Enquanto que o tempo de recuperação do “parto humanizado” é de 30 horas, em média, o período de regeneração do parto cesárea é de até 15 dias, por se tratar – por óbvio – de procedimento cirúrgico.

Em todos os casos de “parto humanizado”, a presença do especialista de saúde deve ser acompanhada, nos casos em que é possível, do acompanhamento mecânico, com o monitoramento em tempo real do ritmo cardíaco da paciente e do bebê. Em geral, o processo de “parto humanizado” - desde as primeiras contrações até o momento final, dura 12 horas. Ou seja, um ciclo considerado longo e que exige força de vontade, maturidade da mãe e dos familiares e, principalmente, sinergia entre a mãe e o (a) companheiro (a) no amparo psicológico.

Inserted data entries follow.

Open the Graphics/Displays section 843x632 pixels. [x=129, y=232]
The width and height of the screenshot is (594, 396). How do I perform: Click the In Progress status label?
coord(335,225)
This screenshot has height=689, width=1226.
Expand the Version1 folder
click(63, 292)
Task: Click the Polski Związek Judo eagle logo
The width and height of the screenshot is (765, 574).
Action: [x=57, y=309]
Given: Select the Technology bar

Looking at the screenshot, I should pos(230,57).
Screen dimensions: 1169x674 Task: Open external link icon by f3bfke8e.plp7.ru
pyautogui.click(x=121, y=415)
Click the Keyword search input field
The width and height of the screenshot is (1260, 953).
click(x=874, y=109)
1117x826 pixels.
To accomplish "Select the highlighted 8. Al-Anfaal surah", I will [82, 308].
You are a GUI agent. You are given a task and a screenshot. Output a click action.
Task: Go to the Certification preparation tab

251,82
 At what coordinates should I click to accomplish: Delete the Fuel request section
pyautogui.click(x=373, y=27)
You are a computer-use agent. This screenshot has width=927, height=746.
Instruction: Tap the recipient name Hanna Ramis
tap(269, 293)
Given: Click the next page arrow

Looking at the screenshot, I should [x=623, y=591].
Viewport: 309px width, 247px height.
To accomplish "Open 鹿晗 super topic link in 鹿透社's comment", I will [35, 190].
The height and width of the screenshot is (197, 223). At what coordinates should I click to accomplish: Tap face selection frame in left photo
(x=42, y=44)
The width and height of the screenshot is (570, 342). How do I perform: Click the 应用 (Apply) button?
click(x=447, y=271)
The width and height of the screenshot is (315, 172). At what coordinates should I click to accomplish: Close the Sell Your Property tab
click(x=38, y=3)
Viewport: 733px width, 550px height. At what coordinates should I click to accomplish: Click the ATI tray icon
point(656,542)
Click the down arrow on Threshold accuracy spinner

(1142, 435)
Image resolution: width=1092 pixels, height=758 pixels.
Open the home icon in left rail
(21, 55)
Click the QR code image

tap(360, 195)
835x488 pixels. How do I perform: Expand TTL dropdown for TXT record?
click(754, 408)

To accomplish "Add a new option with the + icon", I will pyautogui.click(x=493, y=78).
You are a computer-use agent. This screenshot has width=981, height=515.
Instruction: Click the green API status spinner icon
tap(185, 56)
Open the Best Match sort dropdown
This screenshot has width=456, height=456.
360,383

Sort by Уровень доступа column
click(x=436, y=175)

Diversas pesquisas científicas também apoiam a ideia de que o nascimento em um ambiente acolhedor, ou seja, a residência da mãe ou outro local que remeta à lembranças positivas é a “melhor maneira” de vir ao mundo. No parto humanizado, a mulher escolhe se quer receber anestesia (a maioria opta pelo recebimento), o que comer e beber (dependendo da dieta específica para este momento) e, claro, em que posição quer gerar o bebê lindo ou linda que mudará a sua vida e de todos os familiares em volta.

SAIBA MAIS

Diferença entre assistência considerada medicalizada e humanizada

Assistência medicalizada

  • Fisiologia do parto que precisa ser aperfeiçoada
  • Tendência de acelerar o processo
  • Colocar a mulher na posição de litotomia (o paciente é colocado em posição dorsal; a seção dos pés da mesa cirúrgica é abaixada completamente, e os membros inferiores são elevados e abduzidos em perneiras metálicas, para haver exposição da região perineal)
  • Relação médica vertical
Assistência humanizada

  • Confiança na fisiologia
  • Acompanhamento e estar “ao lado”
  • Andamento e monitoramento de como será a evolução fisiológica;
  • A protagonista do parto é a mulher;
  • Decisões horizontalizadas.

Fonte: Parto, Aborto e Puerpério Assistência Humanizada à Mulher (Ministério da Saúde)

Humanizar é

  • Acreditar que o parto normal, na maioria das vezes, não precisa de qualquer intervenção.
  • É saber que a mulher é capaz de conduzir o processo e que ela é a protagonista deste evento;
  • É informar que a mulher sobre os procedimentos e pedir a sua autorização para realizá-los;
  • É garantir e incentivar a presença de um acompanhante escolhido pela gestante, para passar a ela uma segurança e tranquilidade.